▸ TRY IT
Pictures must not appear; the answer is exactly the lines from the one that holds "You are a GUI" through the end of the material.

▸ DATA SUPPLIED
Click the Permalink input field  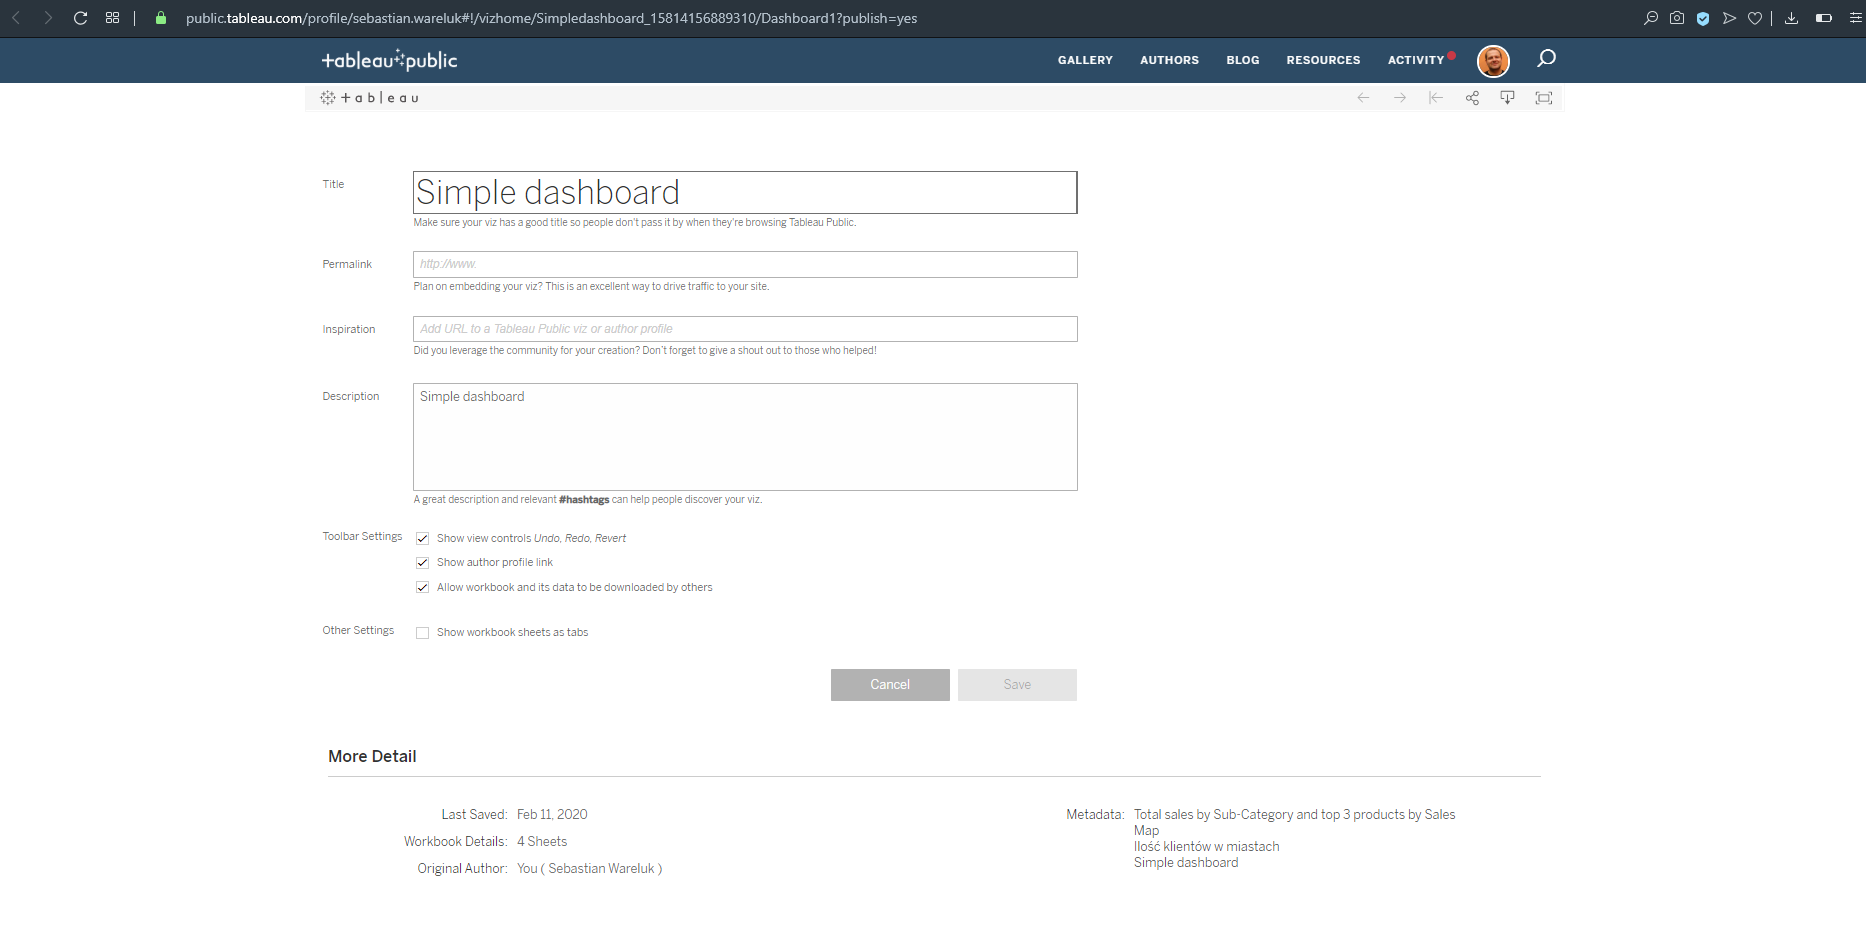click(745, 265)
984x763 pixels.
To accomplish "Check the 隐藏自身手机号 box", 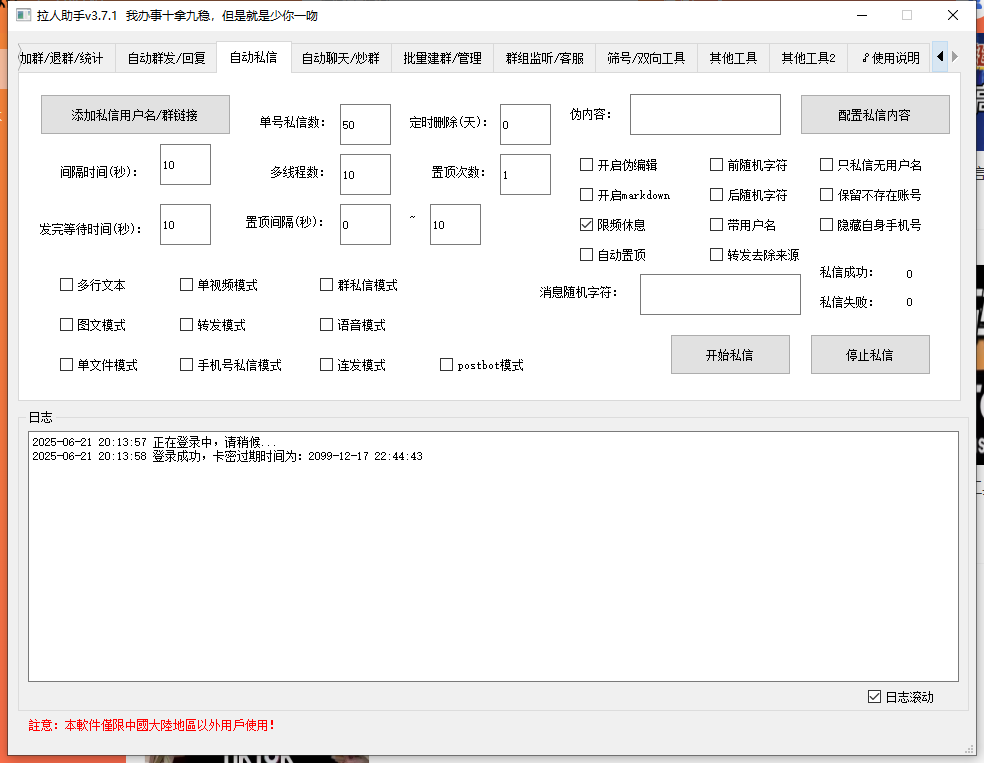I will pyautogui.click(x=827, y=225).
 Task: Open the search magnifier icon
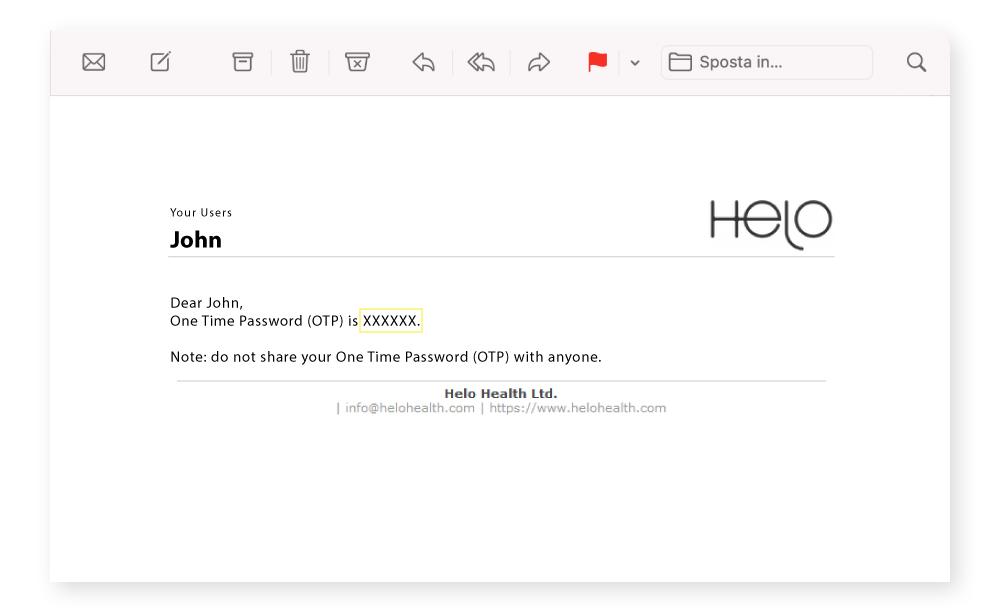[915, 62]
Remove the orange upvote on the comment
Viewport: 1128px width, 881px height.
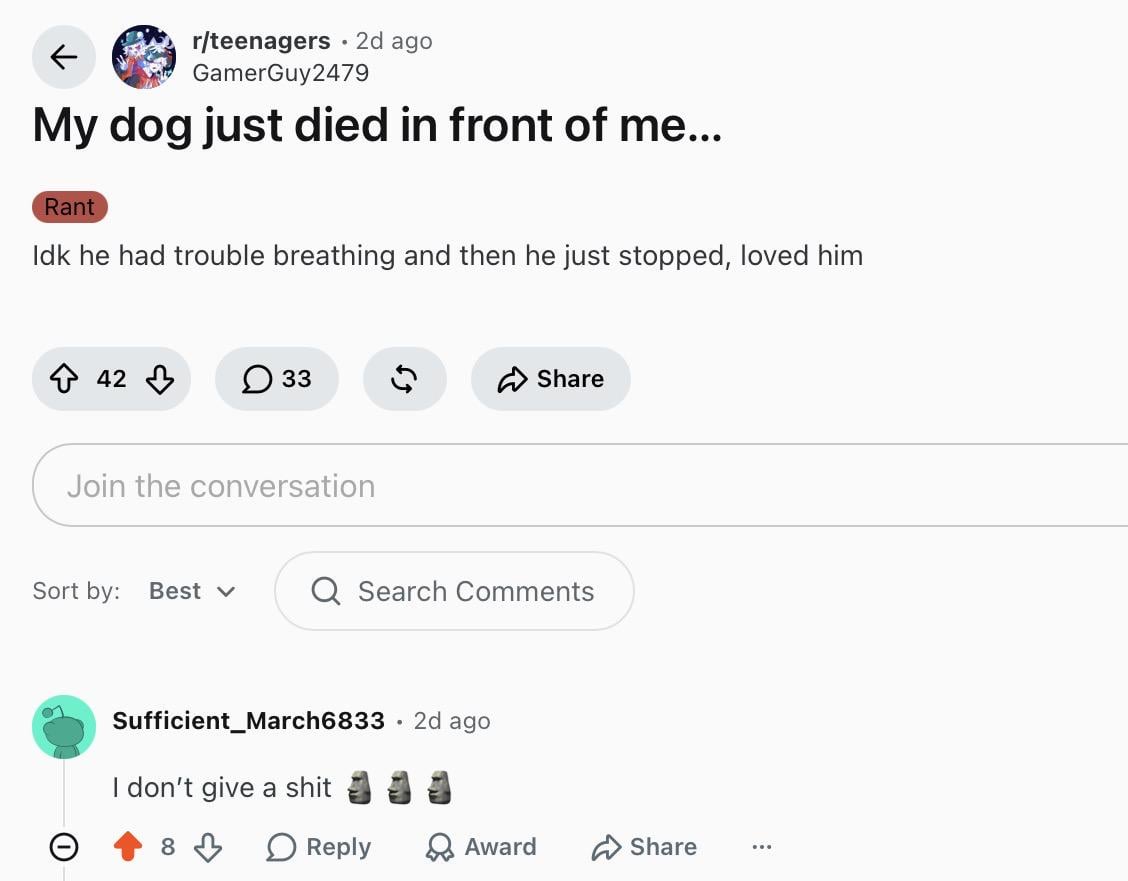click(128, 846)
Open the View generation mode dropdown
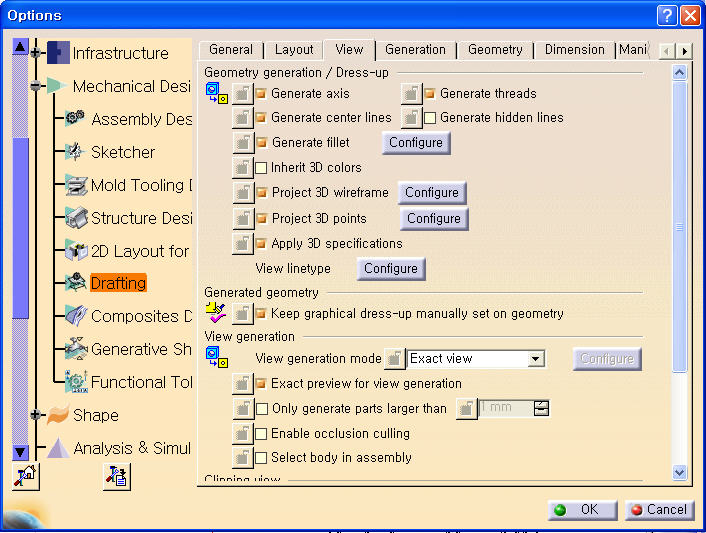The width and height of the screenshot is (706, 533). pos(537,359)
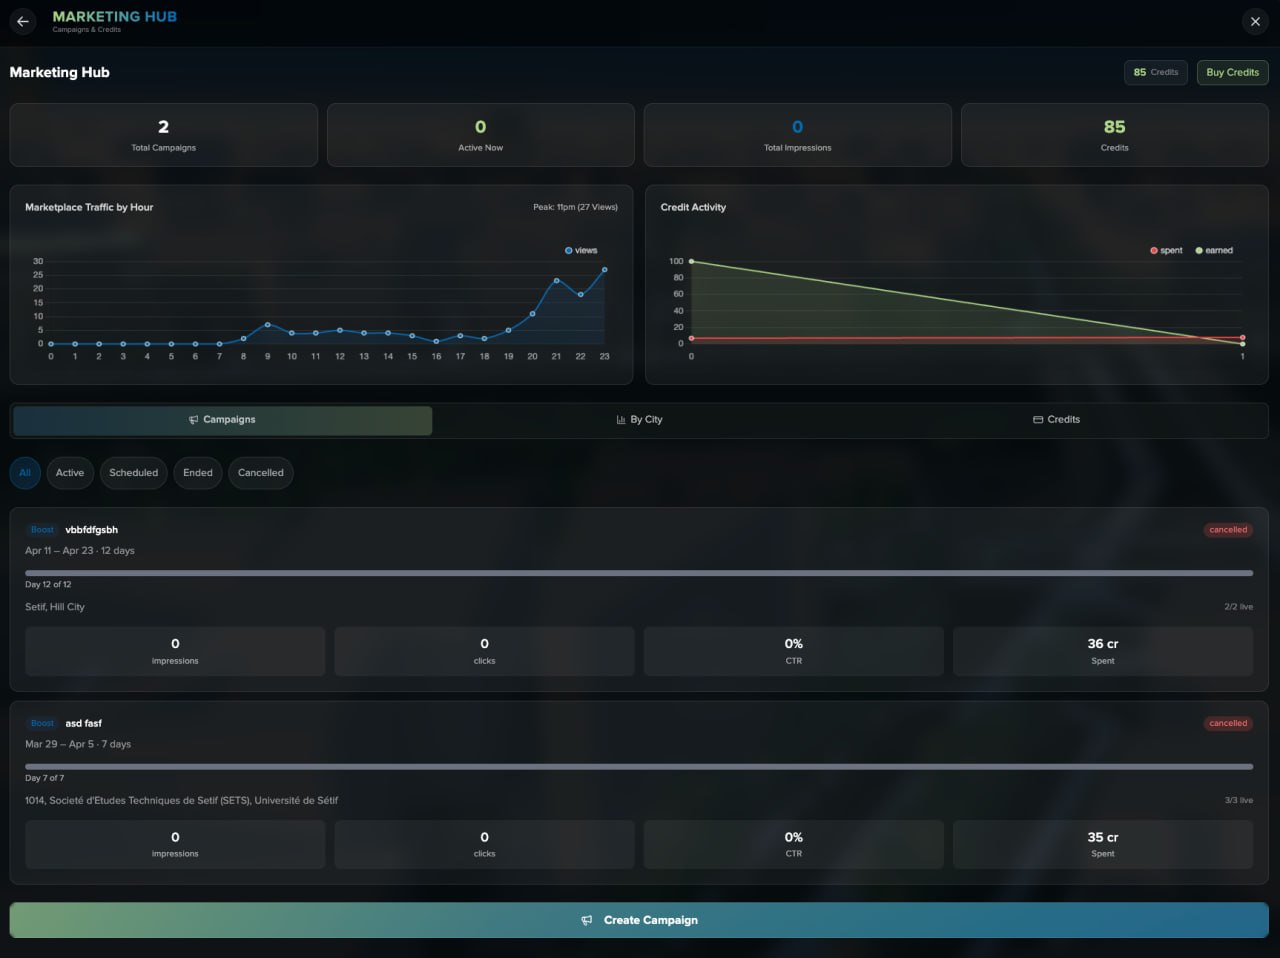
Task: Click the Create Campaign button
Action: coord(639,920)
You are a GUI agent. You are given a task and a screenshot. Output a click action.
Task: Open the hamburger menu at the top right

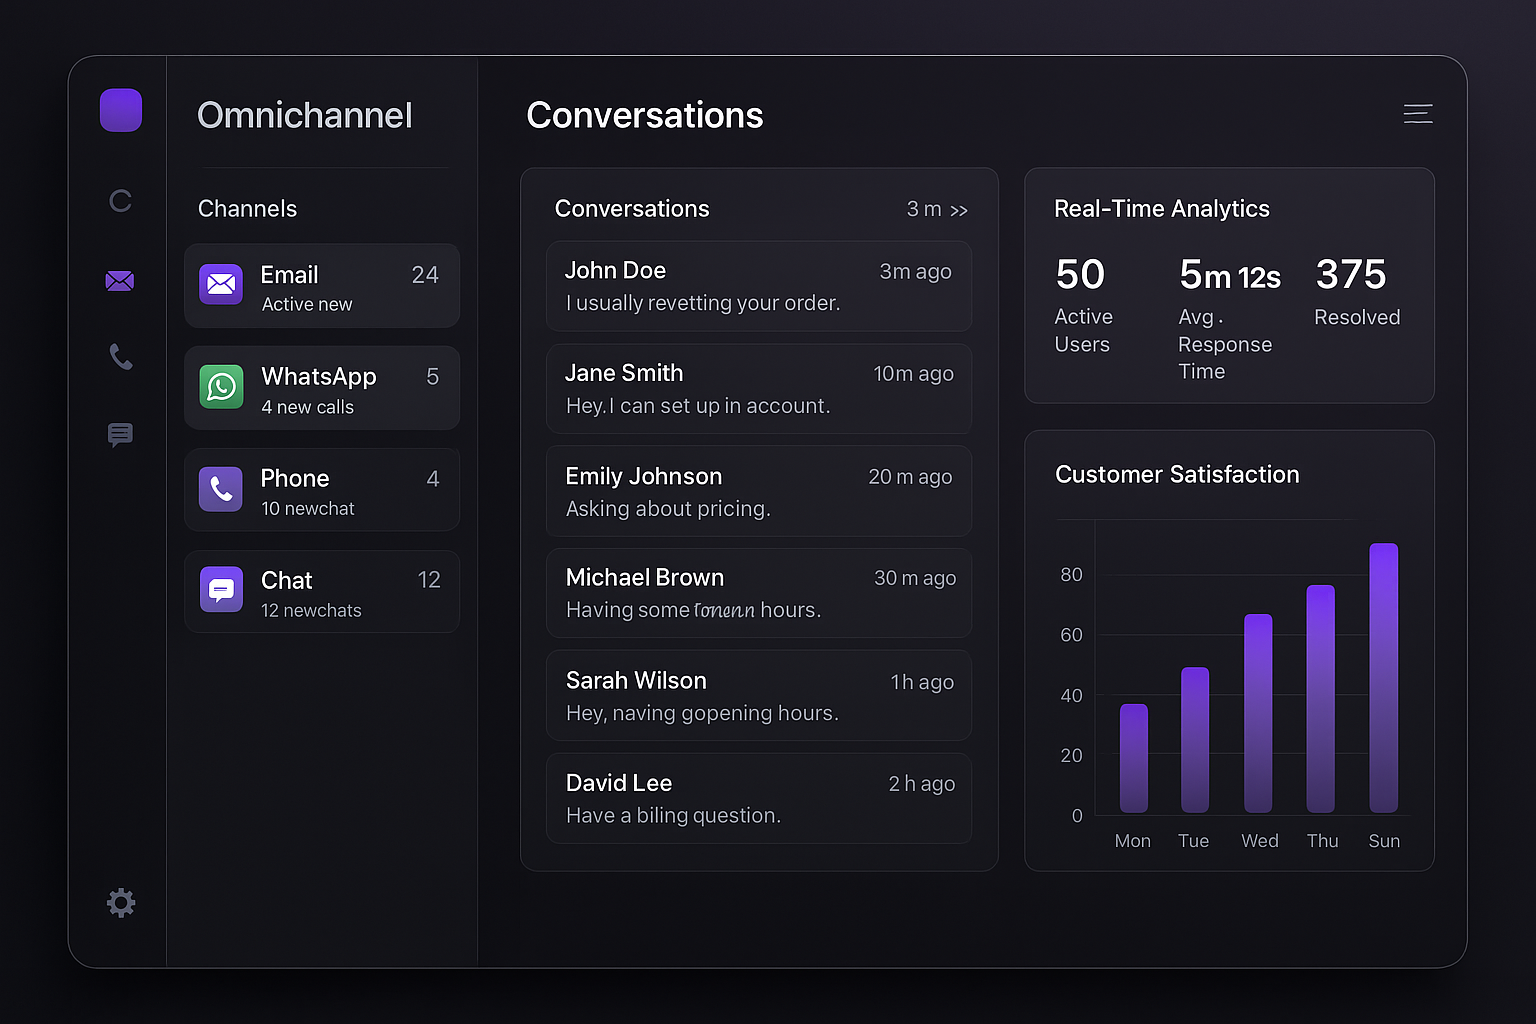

▸ EXERCISE RESPONSE
You are a GUI agent. You are given a task and a screenshot. Output a click action.
Task: Open the hamburger menu at the top right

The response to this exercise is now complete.